Moving over to the second reason microblading is considered to be semi-permanent and differs from a traditional tattoo – pigments.
There is a somewhat fine yet also vast contrast between the pigment types used in tattooing and microblading. In a nutshell, cosmetic makeup pigment particles are smaller than that of traditional tattoo ink. Because of this, the result is a softer colour that can be layered but it will also fade – a lot. With tattoo inks, they are decidedly more concentrated. Couple that with the depth of pigment implant and you’re left with a stronger, bolder colour that’s not only richer in clarity, but will take a deeper hold under the skin and make for a bigger mouthful for your macrophages to eat up.
Why do other artists argue that microblading is permanent?
If you search anywhere on the net you’ll find ads for microblading. The claim is that those pigments will disappear after a year or so. This means that your semi-permanent brows can be either left to natures devices and return to your previous ones – or be redone. To an extent, this is actually true. The pigment can fade to a visual zero and thereafter, you choose.
However, once pigment hits the dermis level of your skin, it is trapped. And once it’s trapped underneath the skin, the process itself becomes an indelible one scientifically.
Now, that doesn’t mean to say it is visible, but it is still going to leave traces of pigment particles permanently trapped underneath the Epidermis, or outer layer, of your skin. Therefore, it’s permanent.

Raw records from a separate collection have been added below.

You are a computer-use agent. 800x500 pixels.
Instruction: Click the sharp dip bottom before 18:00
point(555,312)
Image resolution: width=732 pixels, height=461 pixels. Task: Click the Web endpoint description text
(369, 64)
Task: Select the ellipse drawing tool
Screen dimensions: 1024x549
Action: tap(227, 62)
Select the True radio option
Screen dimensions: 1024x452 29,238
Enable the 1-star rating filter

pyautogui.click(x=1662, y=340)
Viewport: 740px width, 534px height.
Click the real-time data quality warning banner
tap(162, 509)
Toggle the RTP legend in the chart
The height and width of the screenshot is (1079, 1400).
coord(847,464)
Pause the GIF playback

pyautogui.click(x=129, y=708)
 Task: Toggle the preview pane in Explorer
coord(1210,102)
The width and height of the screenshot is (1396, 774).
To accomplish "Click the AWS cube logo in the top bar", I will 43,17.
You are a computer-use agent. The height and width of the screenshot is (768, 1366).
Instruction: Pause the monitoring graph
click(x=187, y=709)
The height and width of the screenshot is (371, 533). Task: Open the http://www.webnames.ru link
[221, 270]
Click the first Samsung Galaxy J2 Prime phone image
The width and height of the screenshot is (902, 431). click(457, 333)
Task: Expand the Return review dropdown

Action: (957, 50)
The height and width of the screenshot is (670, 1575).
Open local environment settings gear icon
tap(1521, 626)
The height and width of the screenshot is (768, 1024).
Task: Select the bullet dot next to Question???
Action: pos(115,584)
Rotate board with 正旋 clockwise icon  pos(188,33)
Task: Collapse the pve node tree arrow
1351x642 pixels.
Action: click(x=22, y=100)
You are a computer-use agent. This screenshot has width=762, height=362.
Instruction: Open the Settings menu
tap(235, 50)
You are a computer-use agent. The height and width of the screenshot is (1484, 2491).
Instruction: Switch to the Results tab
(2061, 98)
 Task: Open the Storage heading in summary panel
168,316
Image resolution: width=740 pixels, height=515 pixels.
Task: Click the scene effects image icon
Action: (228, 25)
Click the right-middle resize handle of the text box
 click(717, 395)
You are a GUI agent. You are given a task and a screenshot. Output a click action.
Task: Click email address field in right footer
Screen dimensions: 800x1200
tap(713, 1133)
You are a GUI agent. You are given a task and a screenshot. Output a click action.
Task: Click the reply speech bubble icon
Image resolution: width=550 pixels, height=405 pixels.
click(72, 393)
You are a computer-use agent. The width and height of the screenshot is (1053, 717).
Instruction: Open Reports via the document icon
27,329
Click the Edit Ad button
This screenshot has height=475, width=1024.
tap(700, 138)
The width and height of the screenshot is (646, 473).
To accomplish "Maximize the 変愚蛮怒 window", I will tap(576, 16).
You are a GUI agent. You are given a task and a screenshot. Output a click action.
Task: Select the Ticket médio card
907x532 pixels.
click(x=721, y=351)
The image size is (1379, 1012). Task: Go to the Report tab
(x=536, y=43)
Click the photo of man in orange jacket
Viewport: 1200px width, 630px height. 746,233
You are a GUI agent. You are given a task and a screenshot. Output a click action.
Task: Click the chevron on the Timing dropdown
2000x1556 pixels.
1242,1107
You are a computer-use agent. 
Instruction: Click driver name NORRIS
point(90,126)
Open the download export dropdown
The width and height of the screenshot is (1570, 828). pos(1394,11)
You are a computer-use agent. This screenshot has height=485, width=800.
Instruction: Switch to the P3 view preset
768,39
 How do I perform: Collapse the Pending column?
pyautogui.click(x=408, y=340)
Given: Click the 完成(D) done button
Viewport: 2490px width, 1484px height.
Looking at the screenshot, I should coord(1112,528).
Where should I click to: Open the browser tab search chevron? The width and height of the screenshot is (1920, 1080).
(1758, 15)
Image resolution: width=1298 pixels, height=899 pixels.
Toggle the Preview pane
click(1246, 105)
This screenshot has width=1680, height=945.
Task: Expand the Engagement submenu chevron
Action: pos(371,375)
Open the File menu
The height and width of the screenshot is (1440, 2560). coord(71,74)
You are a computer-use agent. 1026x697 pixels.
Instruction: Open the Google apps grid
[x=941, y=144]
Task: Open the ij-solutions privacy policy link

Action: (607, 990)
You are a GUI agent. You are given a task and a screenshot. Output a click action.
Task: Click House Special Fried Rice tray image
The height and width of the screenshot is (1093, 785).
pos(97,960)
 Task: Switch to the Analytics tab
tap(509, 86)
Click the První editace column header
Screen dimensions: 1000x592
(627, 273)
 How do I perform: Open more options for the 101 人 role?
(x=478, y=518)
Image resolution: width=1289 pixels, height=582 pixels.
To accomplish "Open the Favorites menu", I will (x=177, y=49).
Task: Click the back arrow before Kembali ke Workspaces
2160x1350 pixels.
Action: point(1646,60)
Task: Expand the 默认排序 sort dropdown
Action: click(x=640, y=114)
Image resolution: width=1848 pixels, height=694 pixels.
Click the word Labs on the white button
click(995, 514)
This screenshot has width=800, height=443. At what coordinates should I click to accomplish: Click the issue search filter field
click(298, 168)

If we delve further into this, we need to go back to the physiology of the skin. The top layer, or Epidermis, of your skin is the only layer that is not “living”. The Epidermis renews itself every 27 to 28 days yet that process will change dependant on age. The minute you go in deeper, you go down to a living organ. For this reason, if you break the Epidermis level and attack the Dermis or subcutaneous it leaves a sign. You only need to look at a scar to get how this works. Is implanting ink any different to this?
When microblading takes place, it has to hit the Dermis layer, otherwise the process is just makeup, nothing more, nothing less, so what could possibly be the upshot of it all?
In essence, it’s true that scientifically, it’s a no-brainer. Microblading is permanent. It’s a process whereby pigments are implanted into a living organ that traps the said pigments under a waterproof layer, meaning they can’t get out. However, cosmetically, given it fades into insignificance it has to be deemed as semi-permanent as it (should) disappears to beyond a trace.
Your skin type is a factor. Microblading is widely publicised as the cosmetic procedure that fades, and in the majority of cases it does just that. However, not everyone’s skin is the same. There are absolutely no guarantees that the treatment will actually fade completely just like you’ve no guarantees that it won’t oxidise if inorganic pigments are used. Not everyones macrophages work the same.